Had Stossel been better informed, Allan writes, he may have learned "U.S. military campaigns ordered to forcibly remove Indians from those lands, did so with lies, deception and ultimately by slaughtering our men, women and children."

The entire letter can be found here.

Also, it's worth noting that the Constitution practically demands the existence of a Bureau of Indian Affairs. – Congress is specifically charged with regulating commerce "with foreign Nations, and among the several States, and with the Indian Tribes." To make a very long story short (i.e.: the framers did not explain well at all what the status of tribes were, mostly because it did not come up much), the Constitution has been interpreted as saying that Indians are not part of states, and that the federal government has to deal with them. That's why there's a Bureau of Indian Affairs, john Stossel. The same reason there's a State Department or a Treasury Department: the federal government has specific agencies to do the specific duties the Constitution lays out.
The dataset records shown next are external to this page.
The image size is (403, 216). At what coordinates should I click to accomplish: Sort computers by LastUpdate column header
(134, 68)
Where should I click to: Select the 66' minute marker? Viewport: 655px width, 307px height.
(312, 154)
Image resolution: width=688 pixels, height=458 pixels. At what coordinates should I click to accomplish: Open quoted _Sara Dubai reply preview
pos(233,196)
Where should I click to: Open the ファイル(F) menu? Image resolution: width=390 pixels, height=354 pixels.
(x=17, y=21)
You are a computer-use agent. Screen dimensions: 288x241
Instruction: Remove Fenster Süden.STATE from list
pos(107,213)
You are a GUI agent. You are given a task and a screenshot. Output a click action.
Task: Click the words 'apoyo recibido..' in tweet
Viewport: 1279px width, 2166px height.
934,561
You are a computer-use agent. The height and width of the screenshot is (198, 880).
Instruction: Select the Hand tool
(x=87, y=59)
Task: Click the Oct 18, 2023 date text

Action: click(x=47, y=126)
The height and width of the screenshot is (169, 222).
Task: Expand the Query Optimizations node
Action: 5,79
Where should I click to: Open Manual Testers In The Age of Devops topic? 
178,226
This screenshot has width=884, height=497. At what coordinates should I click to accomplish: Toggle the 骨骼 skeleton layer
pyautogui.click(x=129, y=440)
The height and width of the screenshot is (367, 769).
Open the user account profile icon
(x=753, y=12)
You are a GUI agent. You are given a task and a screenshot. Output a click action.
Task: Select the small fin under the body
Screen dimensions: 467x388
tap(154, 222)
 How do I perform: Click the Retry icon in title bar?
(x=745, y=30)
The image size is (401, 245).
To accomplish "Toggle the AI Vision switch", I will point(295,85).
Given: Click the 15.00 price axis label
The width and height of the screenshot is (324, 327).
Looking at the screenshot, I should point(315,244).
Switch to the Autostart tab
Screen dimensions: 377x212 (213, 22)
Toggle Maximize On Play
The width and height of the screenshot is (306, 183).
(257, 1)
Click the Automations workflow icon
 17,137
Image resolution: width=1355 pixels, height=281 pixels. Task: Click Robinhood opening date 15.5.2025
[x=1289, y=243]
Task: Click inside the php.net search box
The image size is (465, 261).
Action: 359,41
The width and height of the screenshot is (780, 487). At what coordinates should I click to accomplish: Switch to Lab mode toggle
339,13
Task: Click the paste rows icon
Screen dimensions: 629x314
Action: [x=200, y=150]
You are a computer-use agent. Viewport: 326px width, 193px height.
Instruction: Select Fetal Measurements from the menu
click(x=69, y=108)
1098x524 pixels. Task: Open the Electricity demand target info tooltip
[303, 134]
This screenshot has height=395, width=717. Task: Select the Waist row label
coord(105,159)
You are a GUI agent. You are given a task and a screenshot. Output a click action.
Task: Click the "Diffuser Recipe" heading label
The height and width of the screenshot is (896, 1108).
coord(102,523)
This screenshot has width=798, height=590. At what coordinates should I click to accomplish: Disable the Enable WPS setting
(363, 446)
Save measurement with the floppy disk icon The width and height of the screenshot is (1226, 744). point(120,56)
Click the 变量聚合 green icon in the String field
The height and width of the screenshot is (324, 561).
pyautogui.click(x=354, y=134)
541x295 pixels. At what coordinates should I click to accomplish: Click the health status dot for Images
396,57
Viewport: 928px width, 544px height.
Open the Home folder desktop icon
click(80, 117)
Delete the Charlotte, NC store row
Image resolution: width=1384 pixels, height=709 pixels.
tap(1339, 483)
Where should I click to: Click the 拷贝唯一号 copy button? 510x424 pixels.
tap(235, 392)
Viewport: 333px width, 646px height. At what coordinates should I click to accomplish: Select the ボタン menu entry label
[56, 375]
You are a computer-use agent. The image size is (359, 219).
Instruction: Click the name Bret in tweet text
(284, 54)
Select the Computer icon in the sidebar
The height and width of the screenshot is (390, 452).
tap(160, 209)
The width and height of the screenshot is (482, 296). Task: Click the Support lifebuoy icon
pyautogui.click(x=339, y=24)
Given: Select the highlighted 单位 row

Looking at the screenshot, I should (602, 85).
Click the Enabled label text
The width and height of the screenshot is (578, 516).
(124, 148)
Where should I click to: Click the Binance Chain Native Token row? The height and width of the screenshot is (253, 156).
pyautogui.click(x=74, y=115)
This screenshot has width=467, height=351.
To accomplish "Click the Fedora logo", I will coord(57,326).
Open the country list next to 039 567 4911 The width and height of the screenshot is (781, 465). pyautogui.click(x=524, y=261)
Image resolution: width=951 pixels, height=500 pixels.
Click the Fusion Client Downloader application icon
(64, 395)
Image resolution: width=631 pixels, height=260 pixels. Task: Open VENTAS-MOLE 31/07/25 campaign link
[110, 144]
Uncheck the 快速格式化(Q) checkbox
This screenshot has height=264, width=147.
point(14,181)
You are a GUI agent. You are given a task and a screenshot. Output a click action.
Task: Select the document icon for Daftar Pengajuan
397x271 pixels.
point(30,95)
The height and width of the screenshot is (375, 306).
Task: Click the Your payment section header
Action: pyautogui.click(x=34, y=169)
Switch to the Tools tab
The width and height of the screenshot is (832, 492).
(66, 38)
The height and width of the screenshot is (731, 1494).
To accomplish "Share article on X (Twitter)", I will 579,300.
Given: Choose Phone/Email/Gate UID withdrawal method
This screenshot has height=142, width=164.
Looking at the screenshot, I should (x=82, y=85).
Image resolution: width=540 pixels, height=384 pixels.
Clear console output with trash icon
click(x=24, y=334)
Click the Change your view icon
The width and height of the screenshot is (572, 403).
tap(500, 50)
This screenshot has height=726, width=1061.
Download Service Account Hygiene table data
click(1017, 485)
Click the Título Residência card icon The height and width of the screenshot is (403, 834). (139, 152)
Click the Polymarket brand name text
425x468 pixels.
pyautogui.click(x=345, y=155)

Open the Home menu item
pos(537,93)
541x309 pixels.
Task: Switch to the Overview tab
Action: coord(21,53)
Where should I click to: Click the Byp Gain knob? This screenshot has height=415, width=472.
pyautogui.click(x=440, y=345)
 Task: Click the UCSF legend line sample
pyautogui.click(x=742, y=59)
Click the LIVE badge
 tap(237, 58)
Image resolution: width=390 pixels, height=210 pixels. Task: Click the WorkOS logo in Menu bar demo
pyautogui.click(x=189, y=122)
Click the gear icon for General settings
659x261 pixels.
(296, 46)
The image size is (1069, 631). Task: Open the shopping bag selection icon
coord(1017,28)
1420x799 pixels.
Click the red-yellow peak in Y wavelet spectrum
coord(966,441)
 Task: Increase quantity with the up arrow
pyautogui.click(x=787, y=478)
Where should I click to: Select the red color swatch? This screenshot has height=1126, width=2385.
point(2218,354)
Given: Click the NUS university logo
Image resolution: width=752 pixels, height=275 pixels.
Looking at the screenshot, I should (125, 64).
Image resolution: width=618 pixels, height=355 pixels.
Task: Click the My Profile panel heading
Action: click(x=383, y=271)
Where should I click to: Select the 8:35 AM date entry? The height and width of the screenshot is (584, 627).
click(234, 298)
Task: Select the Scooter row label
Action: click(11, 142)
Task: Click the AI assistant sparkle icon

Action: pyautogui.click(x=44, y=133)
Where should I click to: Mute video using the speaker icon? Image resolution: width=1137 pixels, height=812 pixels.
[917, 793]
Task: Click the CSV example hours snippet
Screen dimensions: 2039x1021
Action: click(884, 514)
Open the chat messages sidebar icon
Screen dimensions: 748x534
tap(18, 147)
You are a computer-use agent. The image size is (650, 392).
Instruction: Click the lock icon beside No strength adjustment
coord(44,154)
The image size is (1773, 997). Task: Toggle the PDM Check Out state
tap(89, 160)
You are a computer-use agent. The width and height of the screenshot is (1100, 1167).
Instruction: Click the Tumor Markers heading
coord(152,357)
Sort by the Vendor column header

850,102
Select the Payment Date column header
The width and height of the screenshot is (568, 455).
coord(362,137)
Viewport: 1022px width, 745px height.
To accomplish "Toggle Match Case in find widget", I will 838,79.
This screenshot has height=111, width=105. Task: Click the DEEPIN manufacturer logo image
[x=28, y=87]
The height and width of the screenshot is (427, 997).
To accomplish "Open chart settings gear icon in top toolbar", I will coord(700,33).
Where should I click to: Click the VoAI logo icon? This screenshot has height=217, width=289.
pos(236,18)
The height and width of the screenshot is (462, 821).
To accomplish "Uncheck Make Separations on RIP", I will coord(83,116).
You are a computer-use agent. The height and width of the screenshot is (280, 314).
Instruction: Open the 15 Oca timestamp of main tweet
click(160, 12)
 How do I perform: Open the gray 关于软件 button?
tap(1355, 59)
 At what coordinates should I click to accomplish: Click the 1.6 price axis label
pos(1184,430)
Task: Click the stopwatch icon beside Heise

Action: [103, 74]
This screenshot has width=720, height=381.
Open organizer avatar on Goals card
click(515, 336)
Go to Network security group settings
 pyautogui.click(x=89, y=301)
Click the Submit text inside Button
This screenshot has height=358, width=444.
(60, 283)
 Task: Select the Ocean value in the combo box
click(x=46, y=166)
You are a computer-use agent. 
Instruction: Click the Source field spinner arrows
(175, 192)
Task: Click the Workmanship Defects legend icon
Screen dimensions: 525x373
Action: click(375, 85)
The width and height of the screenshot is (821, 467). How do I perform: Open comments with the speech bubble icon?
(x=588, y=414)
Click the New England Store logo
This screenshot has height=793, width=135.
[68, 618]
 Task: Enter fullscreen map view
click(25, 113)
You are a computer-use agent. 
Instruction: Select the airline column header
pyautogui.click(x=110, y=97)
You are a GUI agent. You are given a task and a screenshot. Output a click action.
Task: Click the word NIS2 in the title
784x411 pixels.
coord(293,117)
But this is a somewhat charitable interpretation: the reality has been worse. One of the most famous Indian cases is Cherokee Nation v. Georgia. In this case, famed Justice John Marshall held that "domestic dependent" nations did not own legal title to the land (no matter how long they had held it) but instead legal title was held by the United States, and these native populations could use it. This meant that Native American tribes could only sell their land to the United States government. In essence, this made Native populations the wards of the United States.

This has been the rationale used throughout all of American history to oppress Native American populations: that they are wards of the state that America must do something with. That's how we've ended up with Indian wars, forced relocations, and essentially genocide. For John Stossel to repurpose this as something good for Native Americans is truly astonishing. Stossel is lucky to still be employed.